_Work order_
For this listing, reproduce the line with "Member Login (560, 96)", the line with "Filter (65, 607)", and the lines between, exactly as they stand. Leave out pictures and all other lines.
╭─ Supplied material
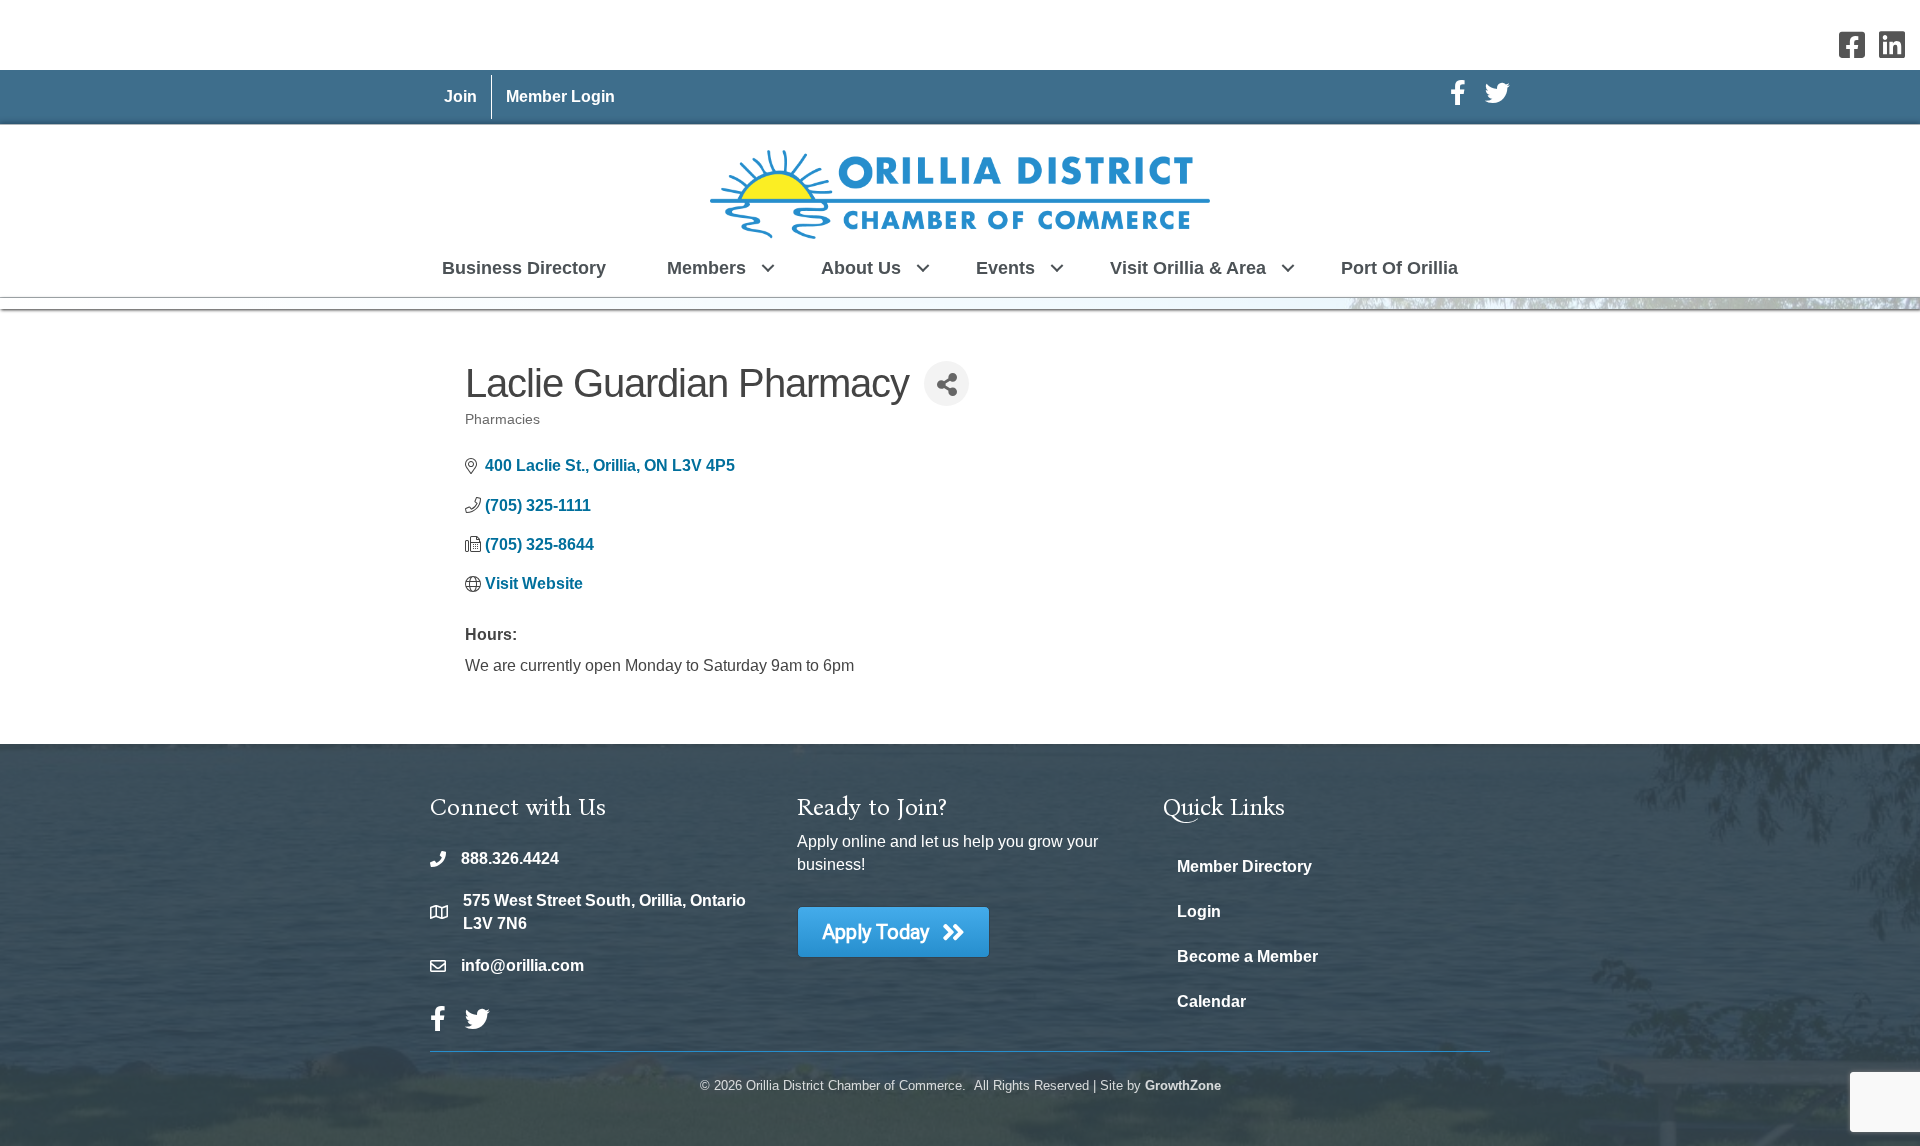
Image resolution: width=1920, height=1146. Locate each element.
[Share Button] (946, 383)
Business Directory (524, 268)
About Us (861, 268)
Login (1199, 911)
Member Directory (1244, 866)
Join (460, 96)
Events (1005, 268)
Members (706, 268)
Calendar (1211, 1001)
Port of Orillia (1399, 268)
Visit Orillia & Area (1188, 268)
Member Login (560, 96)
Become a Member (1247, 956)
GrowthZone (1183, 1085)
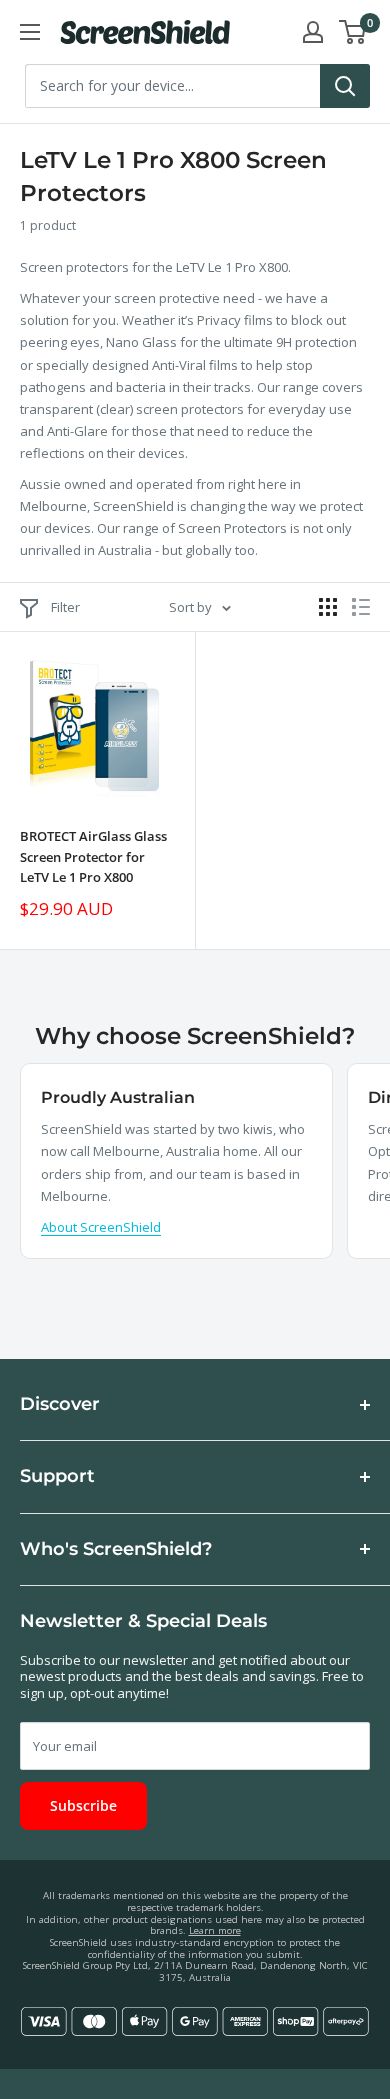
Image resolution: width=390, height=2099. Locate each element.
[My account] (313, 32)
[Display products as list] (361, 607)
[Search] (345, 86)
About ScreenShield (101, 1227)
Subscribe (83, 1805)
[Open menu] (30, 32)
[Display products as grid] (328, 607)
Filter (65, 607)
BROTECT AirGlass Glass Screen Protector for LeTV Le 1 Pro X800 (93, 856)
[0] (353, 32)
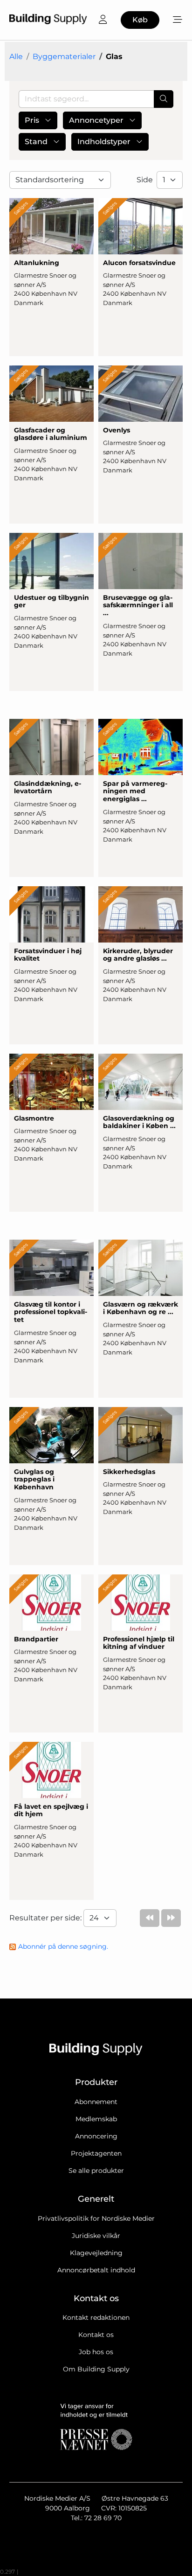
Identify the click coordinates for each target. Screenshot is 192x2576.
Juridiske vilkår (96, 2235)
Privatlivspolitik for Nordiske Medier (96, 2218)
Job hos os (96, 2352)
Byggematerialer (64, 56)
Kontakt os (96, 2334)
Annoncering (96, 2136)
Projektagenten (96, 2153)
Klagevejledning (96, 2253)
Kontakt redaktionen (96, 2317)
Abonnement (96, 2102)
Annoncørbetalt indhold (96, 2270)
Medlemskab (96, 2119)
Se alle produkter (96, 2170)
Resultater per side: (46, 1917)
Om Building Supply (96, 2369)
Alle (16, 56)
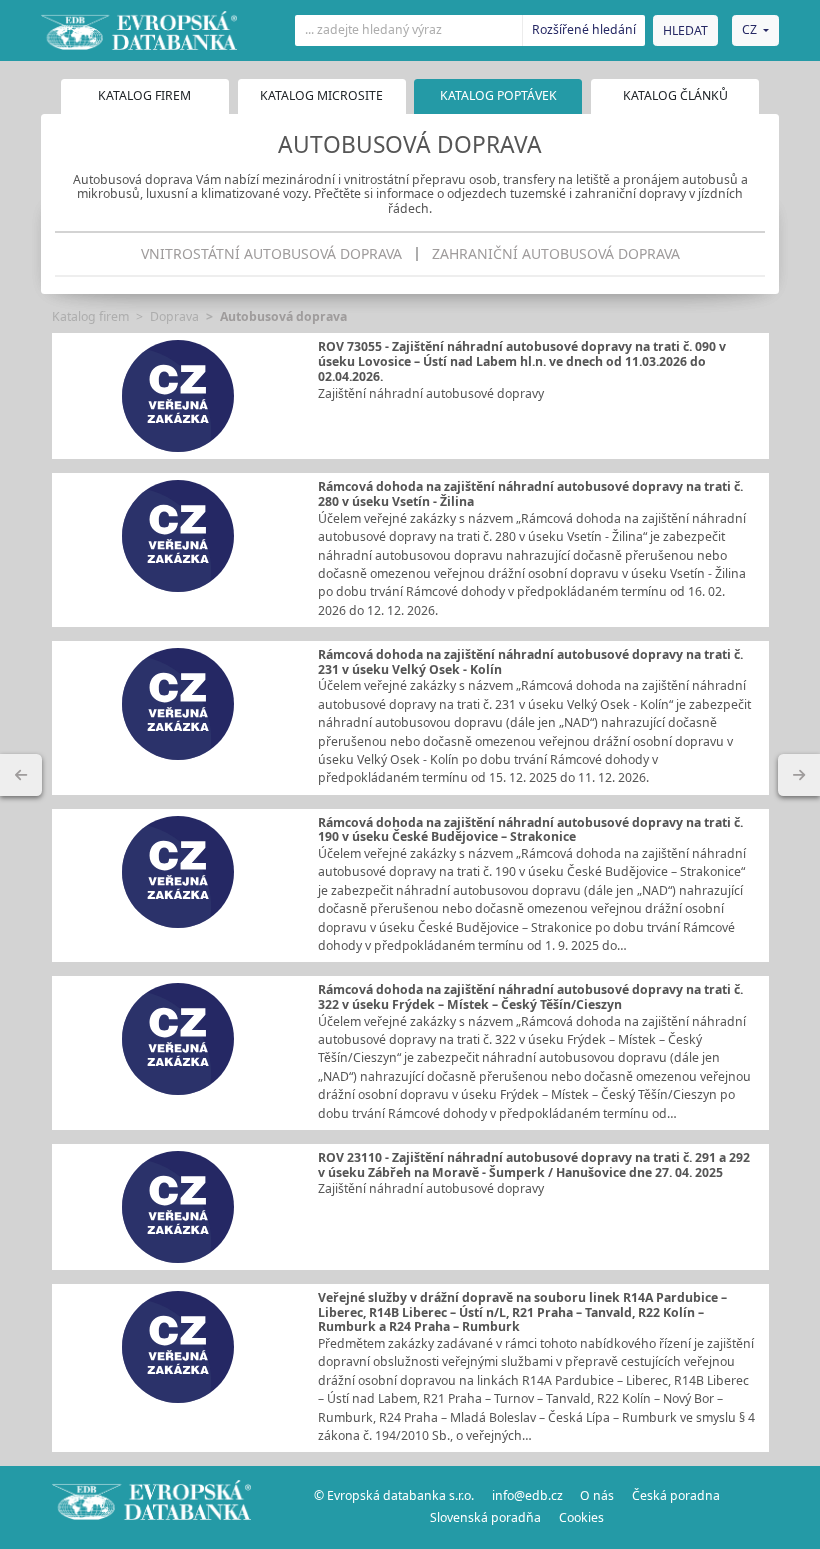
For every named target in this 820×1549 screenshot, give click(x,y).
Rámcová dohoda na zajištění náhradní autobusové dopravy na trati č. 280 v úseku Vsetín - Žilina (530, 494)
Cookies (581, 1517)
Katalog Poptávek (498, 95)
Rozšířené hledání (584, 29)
╰─
_Reply_
Member Login (560, 96)
Become a Member (1247, 956)
GrowthZone (1183, 1085)
Image resolution: width=390, height=2099. Locate each element.
[My account] (313, 32)
[Display products as list] (361, 607)
[Search] (345, 86)
About ScreenShield (101, 1227)
Subscribe (83, 1805)
[Open menu] (30, 32)
[Display products as grid] (328, 607)
Filter (65, 607)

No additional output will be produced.